The number of things I do in a day is basically insane. From work to school to exercising to homework to cleaning to friends and family to breathing sometimes I’m pretty darn proud that I have strategically arranged everything to fit into each day. While I often amaze myself with my time management and maneuvering skills I have recently began to reevaluate some things. Does the fact that I can squeeze it into my schedule mean I will have the energy to do it? Does an extra 20 minutes in the afternoon mean I can pick up another activity? Is the fact that I have fit a gazillion things into my life actually a good thing? Or are certain things or commitments suffering? After asking myself these questions I decided that I needed to figure out what things I could live without and what things would make the cut.

At some point we all have to realize that over committing not only drives us insane but it is also detrimental to all aspects of our lives. I think it is especially hard for women to firmly say no sometimes when people ask things of us. Society teaches women that it is our job to take care of everyone and that our needs come dead last, or at least close to that. I always have seriously intense guilt when I’m asking to do something and I say no. (Though I have got to say my mom is the queen of telling people no and I envy her. She has come to a place in life where she refuses to let other people pressure her into things and she is fabulous for it!) So, you all know what I’m talking about … your boss asks you to pick up another project, a friend asks you to look over a paper for her, someone asks you to head up a committee, blah blah, etc.

At some point the time for evaluating existing commitments comes. This was me about 2 weeks ago. I had decided that working full time and going to graduate school full time (on top of church commitments, family, friends, sleep, etc.) was just flat out, completely, no longer doable for me. I was able to fit everything into the minutes of the day but school was suffering. As you will come to learn in this blog, I live and breath school, I adore it, I love the smell of library books, and I would rather read than almost anything else, I would live at school if they let me. So, not getting everything I could out of school due to work was a no go for me. The problem came because I needed those hours to pay bills. My end conclusion was that I would have to take out some extra loans to cover the hours I would need to cut. (I’m trying to think of the loans not as evil debt but as an investment in my career and education.) I had to sit down and evaluate what my priorities were and what my options were to make some changes. All those hours at work did not make the cut. It had to be so. You can do the same. Figure out if all of the commitments in your life are getting all the attention and time they need. If not, something has to go. Figure out what your options are and make the cut. And don’t be afraid or guilty about telling people no. At some point you have to come first. Period.
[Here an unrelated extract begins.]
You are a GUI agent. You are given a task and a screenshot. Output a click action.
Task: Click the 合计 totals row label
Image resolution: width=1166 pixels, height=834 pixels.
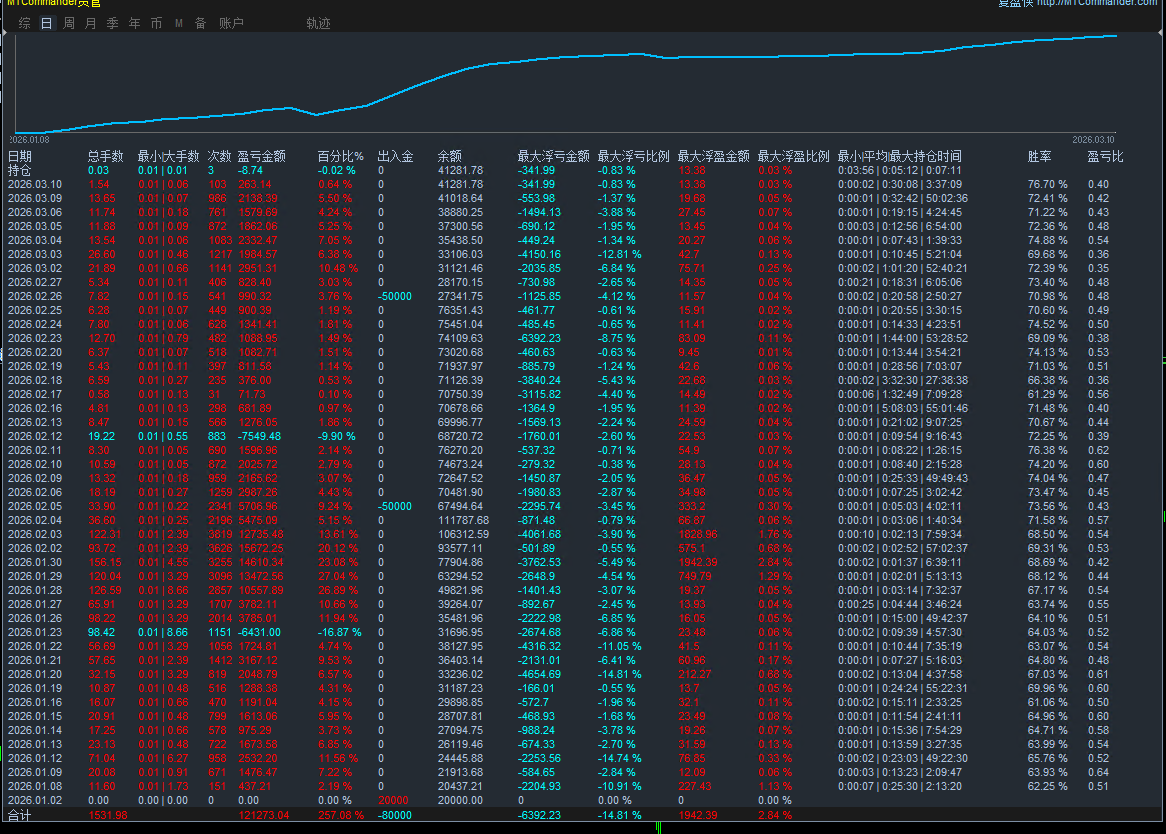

This is week two for me with less hours at work. It has been amazing. I am more rested, my school work is better quality, and my mood is better all around, which I’m sure my roommate appreciates. So, while we are busy juggling all the balls and balancing all the spinning plates just remember that you have an option to set some down. Toss a ball to the side, put down one of the plates. A part of balance is doing well the things we are balancing, so feel free to reevaluate and make the cut!